Um homem foi condenado a 23 anos e nove meses de prisão, em regime fechado, pelo homicídio de um funcionário de lanchonete ocorrido em novembro de 2022, na Barra da Lagoa, em Florianópolis. A identificação do acusado ganhou força após a perícia localizar uma impressão digital dele no retrovisor de uma motocicleta abandonada no local do crime. O julgamento foi realizado na última quinta-feira, 27 de agosto, e o réu não poderá recorrer em liberdade.
De acordo com a acusação, o crime aconteceu na noite de 5 de novembro de 2022, por volta das 23h, na Rodovia Jornalista Manoel de Menezes. O homem chegou ao estabelecimento em uma motocicleta e efetuou dois disparos contra o caixa da lanchonete, que morreu em decorrência dos ferimentos.

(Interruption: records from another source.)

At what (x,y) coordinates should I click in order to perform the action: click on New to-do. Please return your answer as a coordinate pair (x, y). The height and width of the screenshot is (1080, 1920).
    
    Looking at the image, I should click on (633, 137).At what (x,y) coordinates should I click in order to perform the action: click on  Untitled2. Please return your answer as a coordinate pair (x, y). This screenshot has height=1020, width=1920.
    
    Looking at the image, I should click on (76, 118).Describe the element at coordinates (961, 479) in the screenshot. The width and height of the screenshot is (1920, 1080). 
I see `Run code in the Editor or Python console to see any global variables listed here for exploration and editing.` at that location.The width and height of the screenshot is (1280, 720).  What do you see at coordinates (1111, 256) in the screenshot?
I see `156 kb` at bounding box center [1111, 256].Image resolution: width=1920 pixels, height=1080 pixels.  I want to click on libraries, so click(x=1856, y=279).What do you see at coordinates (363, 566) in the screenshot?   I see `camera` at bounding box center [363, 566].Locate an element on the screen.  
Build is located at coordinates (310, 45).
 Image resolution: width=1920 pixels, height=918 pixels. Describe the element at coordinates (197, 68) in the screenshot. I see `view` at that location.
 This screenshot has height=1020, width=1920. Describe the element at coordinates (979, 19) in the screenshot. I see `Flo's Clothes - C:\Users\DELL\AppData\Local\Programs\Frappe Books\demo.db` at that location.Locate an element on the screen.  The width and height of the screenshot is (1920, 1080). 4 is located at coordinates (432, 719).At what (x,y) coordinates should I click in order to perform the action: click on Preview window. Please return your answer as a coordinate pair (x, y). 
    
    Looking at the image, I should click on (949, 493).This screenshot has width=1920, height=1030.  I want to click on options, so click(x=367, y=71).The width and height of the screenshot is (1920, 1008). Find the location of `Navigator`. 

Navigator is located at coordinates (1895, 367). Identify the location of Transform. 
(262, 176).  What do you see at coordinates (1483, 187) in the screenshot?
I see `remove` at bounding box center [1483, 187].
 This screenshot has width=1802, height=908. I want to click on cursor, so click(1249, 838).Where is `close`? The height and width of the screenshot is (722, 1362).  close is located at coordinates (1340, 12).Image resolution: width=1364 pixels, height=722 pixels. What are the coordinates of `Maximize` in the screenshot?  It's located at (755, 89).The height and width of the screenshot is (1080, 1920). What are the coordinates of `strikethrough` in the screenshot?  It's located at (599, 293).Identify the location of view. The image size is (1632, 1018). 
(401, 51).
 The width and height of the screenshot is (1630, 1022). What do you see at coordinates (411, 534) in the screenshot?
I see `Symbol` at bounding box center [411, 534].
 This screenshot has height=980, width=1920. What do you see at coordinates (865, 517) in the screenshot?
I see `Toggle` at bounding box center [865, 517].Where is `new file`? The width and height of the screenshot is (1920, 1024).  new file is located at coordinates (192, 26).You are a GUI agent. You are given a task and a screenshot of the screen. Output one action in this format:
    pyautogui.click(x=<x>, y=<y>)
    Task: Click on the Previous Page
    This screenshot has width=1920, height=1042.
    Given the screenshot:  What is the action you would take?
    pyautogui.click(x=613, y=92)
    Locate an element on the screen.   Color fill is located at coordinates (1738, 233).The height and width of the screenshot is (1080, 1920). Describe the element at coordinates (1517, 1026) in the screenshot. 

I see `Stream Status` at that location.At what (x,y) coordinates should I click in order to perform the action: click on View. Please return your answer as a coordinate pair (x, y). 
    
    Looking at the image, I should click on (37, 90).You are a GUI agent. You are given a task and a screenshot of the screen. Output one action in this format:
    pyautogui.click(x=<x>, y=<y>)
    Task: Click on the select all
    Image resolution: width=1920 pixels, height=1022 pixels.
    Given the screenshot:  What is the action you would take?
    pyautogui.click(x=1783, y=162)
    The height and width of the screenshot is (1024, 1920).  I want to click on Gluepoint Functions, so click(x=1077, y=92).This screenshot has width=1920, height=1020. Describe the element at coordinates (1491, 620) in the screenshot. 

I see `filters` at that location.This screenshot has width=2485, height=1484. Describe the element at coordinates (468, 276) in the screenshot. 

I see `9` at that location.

Após os tiros, o autor ainda entrou em luta corporal com o pai da vítima. Mesmo conseguindo fugir, deixou a motocicleta para trás. Durante a perícia no veículo, uma impressão digital foi encontrada no retrovisor e, juntamente com outras características apuradas durante a investigação, contribuiu para a identificação do suspeito. A motivação do homicídio não foi esclarecida.
O condenado estava foragido do sistema penitenciário e acabou preso em outubro de 2025, no Sul da Ilha de Santa Catarina. Na ocasião, segundo as informações do processo, ele foi localizado com uma grande quantidade de drogas.
O homem já possui outras condenações criminais, entre elas por porte ilegal de arma de fogo, tentativa de furto qualificado, receptação e uso de documento falso. Ele também responde por tráfico de drogas. Conforme apurado, o acusado utilizava o nome do próprio irmão como forma de dificultar sua identificação.
Ao final do julgamento, o Conselho de Sentença reconheceu a responsabilidade do réu pelo homicídio qualificado. Além da pena de 23 anos e nove meses de reclusão, foi mantida a prisão, sem autorização para que ele recorra da condenação em liberdade.